ACTIVITY:
Extract, exactly as written, the line that contains "1092x1092 pixels." and all lines after it through the end of the records. Omit pictures.

Segment Start: RECORD EXCERPTS

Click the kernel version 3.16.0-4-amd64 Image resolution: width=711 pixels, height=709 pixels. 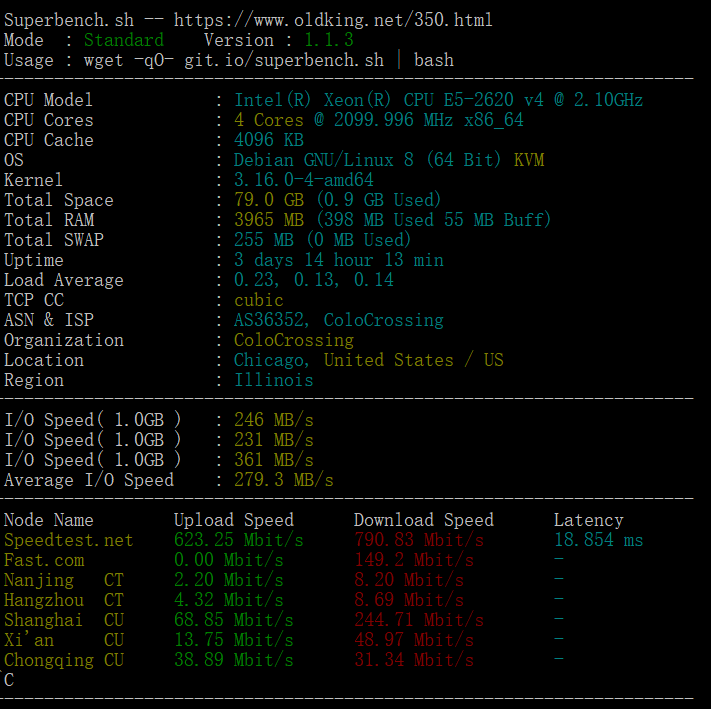[303, 180]

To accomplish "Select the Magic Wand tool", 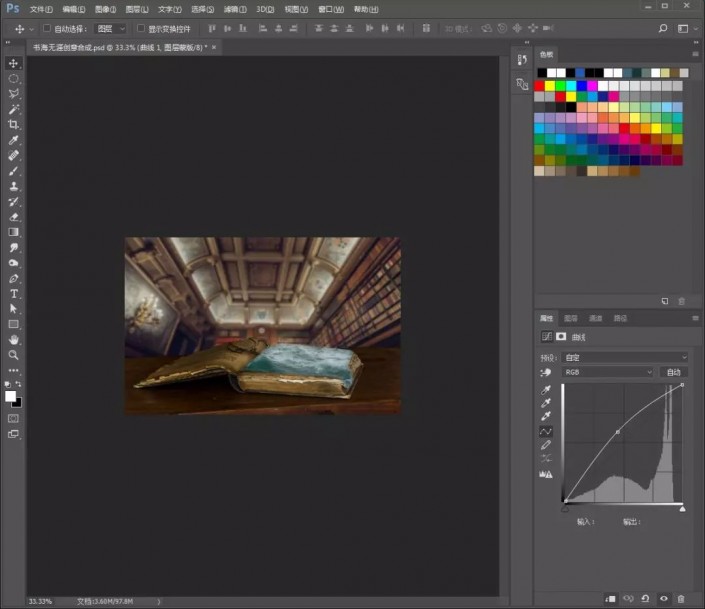I will 13,109.
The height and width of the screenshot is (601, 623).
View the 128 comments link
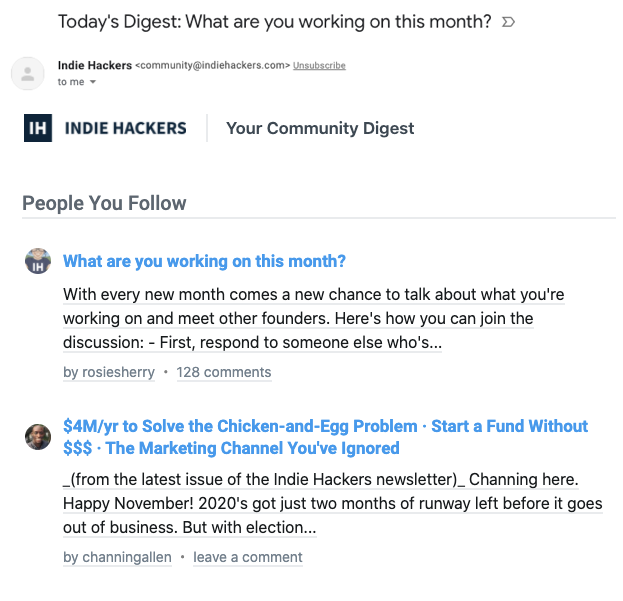[x=224, y=372]
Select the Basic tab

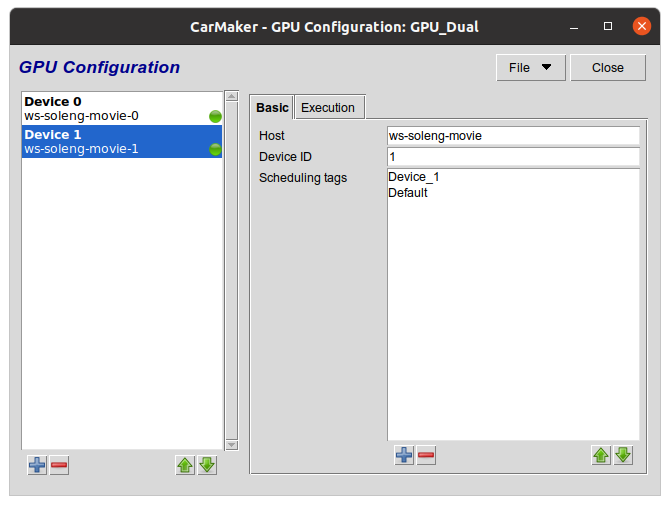(x=272, y=107)
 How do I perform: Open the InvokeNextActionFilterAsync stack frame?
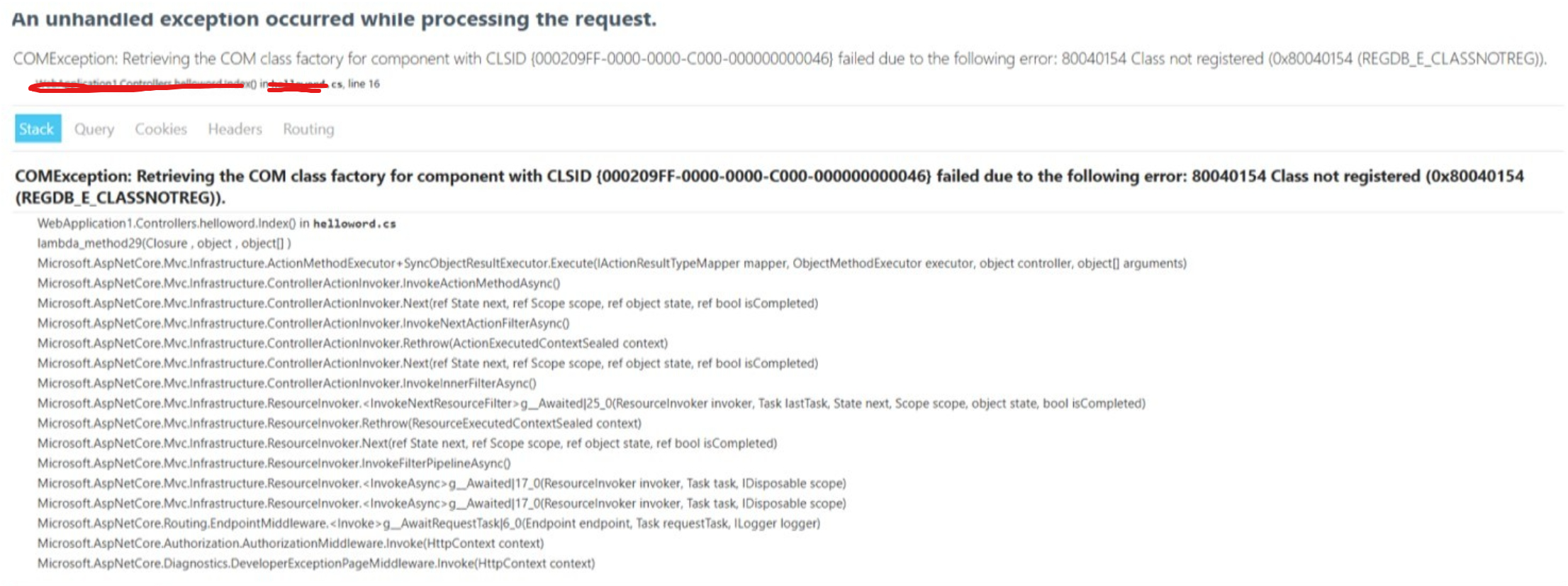coord(303,324)
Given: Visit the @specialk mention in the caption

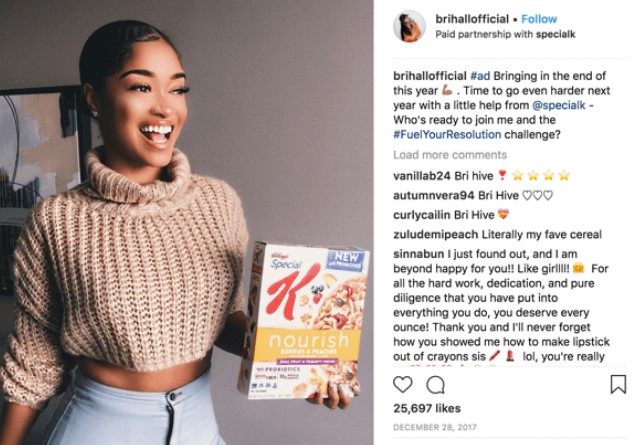Looking at the screenshot, I should click(558, 105).
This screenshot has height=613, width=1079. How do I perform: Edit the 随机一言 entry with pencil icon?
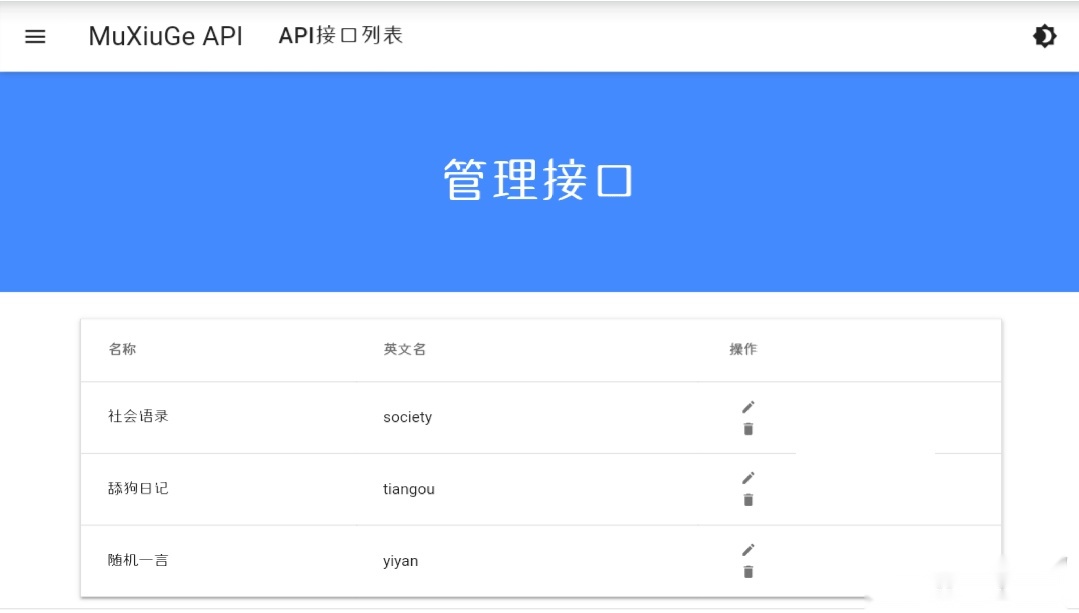(x=747, y=550)
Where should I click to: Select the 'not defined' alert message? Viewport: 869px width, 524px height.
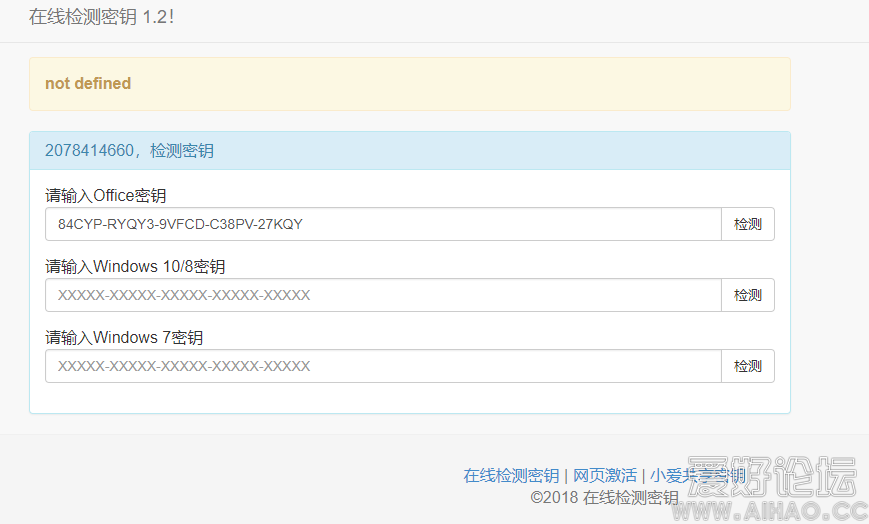[88, 84]
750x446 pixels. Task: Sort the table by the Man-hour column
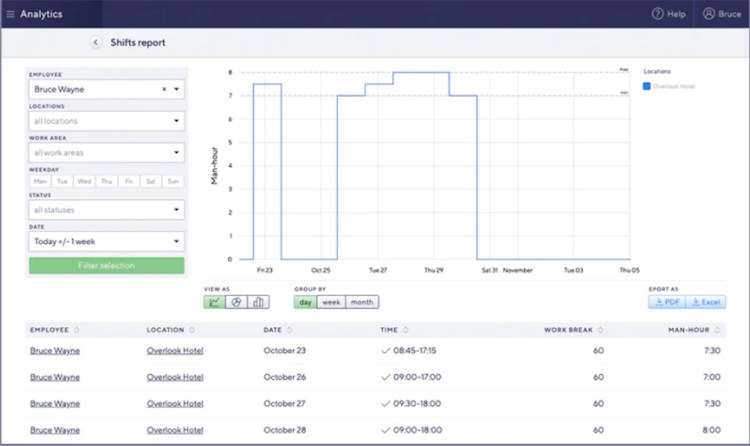pos(717,330)
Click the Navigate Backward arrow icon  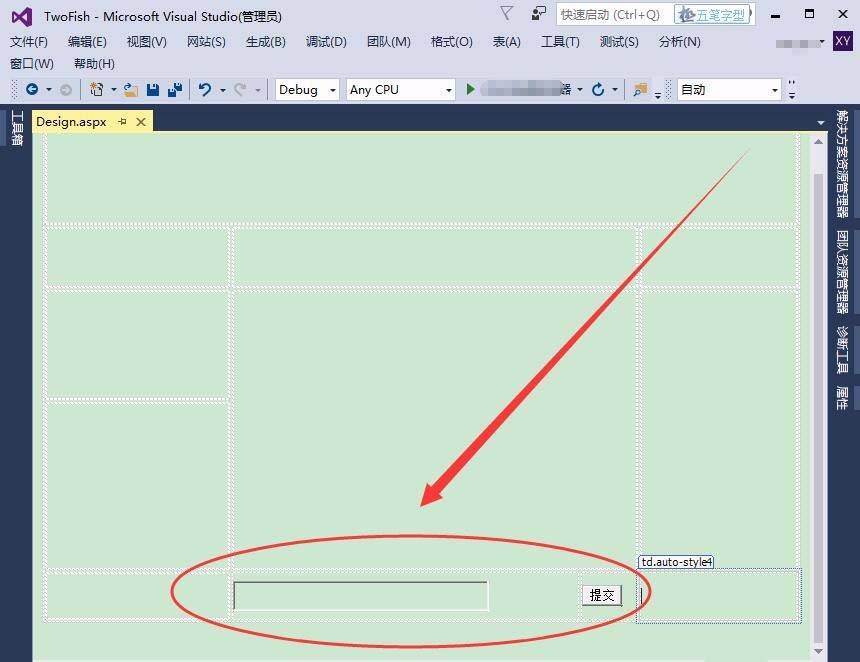[x=32, y=89]
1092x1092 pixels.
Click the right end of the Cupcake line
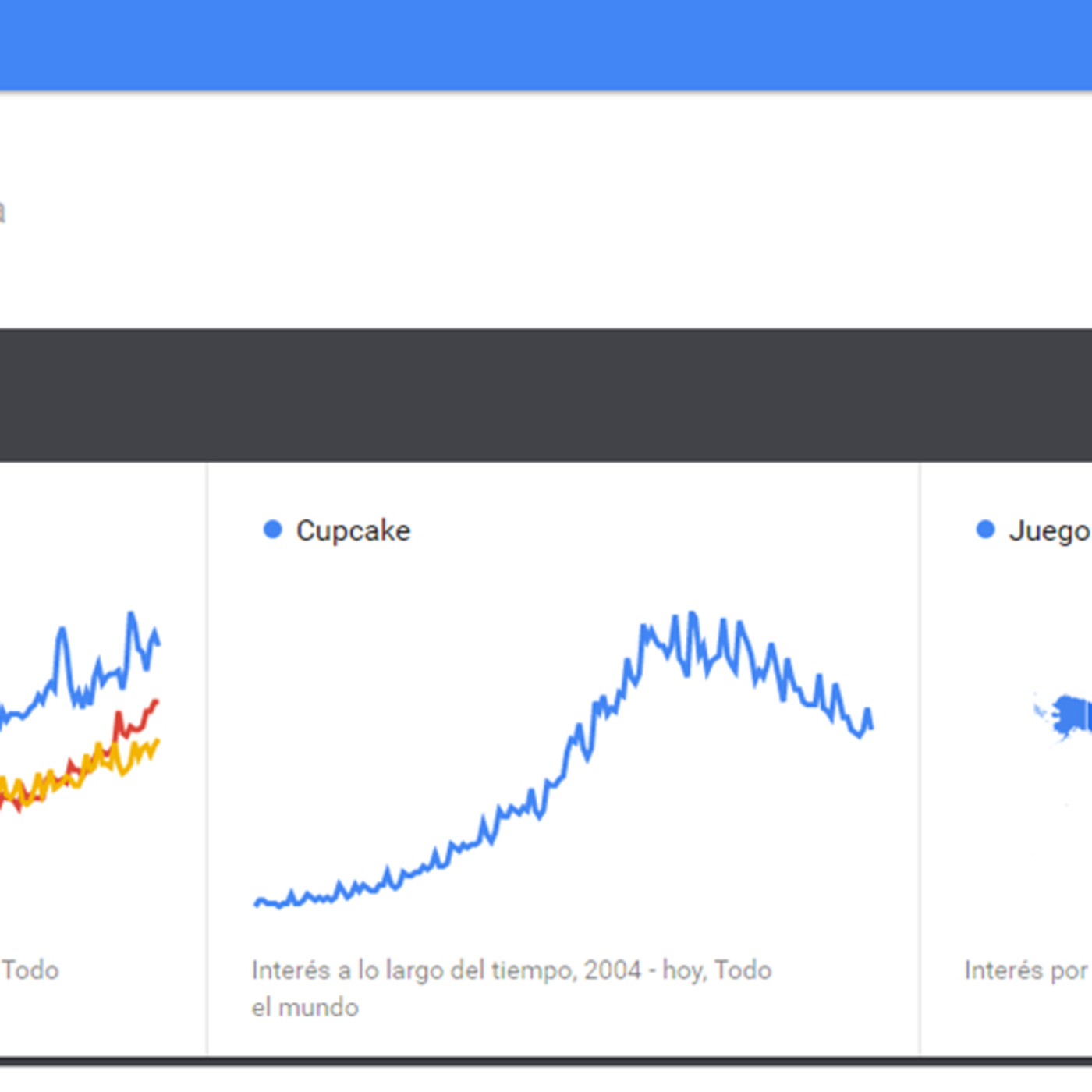click(x=870, y=725)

Segment End: RECORD EXCERPTS

RESULT BELOW:
1092x1092 pixels.
Click the right end of the Cupcake line
click(x=870, y=725)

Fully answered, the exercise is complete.